Your Day Out: Blow away winter blues

Daffodils are now in full bloom on this wonderful route. The New Inn at Cropton is pictured in the background.
Daffodils are now in full bloom on this wonderful route. The New Inn at Cropton is pictured in the background.

This walk, visiting interesting remote villages linked by single-track lanes, is the answer to wet conditions and winter blues.

Taking the A170 Scarborough to Pickering road, go towards Helmsley via Middleton and Aislaby and turn off at the sign indicating Wrelton a quarter of a mile. In the village fork right uphill as to Cropton 2.25 miles and then fork left as signed Cropton two miles.

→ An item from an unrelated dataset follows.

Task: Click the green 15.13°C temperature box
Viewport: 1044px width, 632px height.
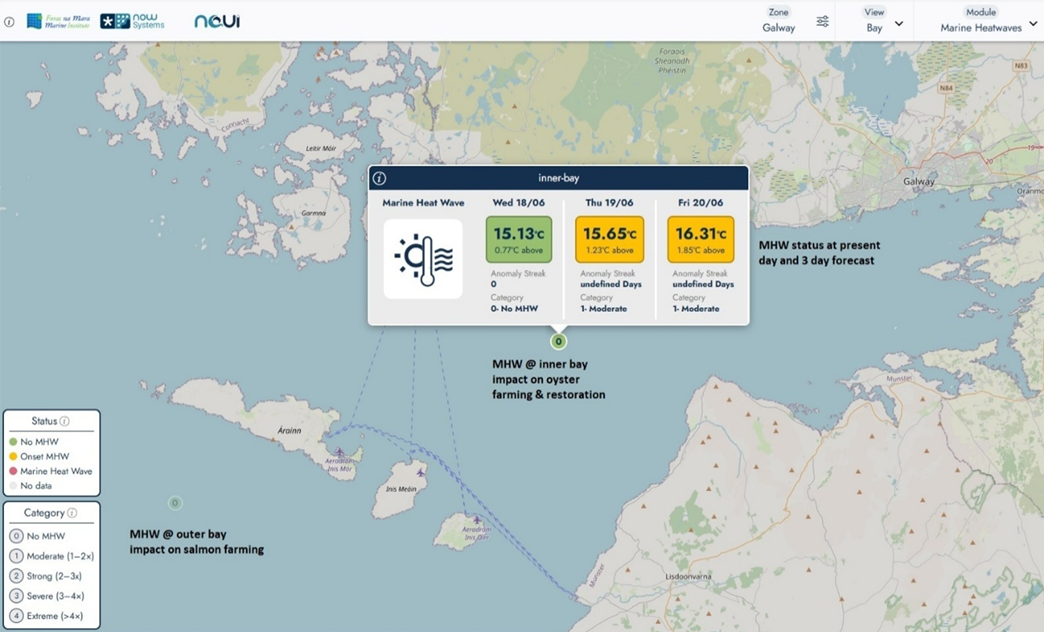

Immediately upon entering Cropton park near the New Inn if you’re a real ale enthusiast. Cropton Brewery is just a couple of miles east of Lastingham. It produces a range of beers such as Monkman’s Slaughter and Honey Gold made with local honey. The brewery and visitor centre open daily during the season, but in winter by arrangement 

Start from the New Inn and walk up to the village green, with its horsechestnut tree, seat and fabulous views!

From here, bear left to Lastingham, two miles ahead. Dropping down the wooded hillside to Cropton Bridge, turn left to Lastingham, 1.75 miles. You pass Beck House as the narrow lane hedged with hazel leads by woodland and horse pasture.

Continue over the bridged stream and a majestic row of trees grace the roadside in Lower Askew. Watch out for partridges!

Ignore the turning off left to Appleton-le-Moors. Instead bear right up the bracken-fringed Ings Lane leading to Lastingham. Rising and falling, narrowing and winding by sheep pasture, bridge and barns, you reach beautiful stone-built properties on the outskirts of the village. Veering right uphill, away from a ‘No through road’, go left over the bridge and Lastingham Church is seen to your right. The church lies in a hollow between moors and woodland and should be visited if time permits.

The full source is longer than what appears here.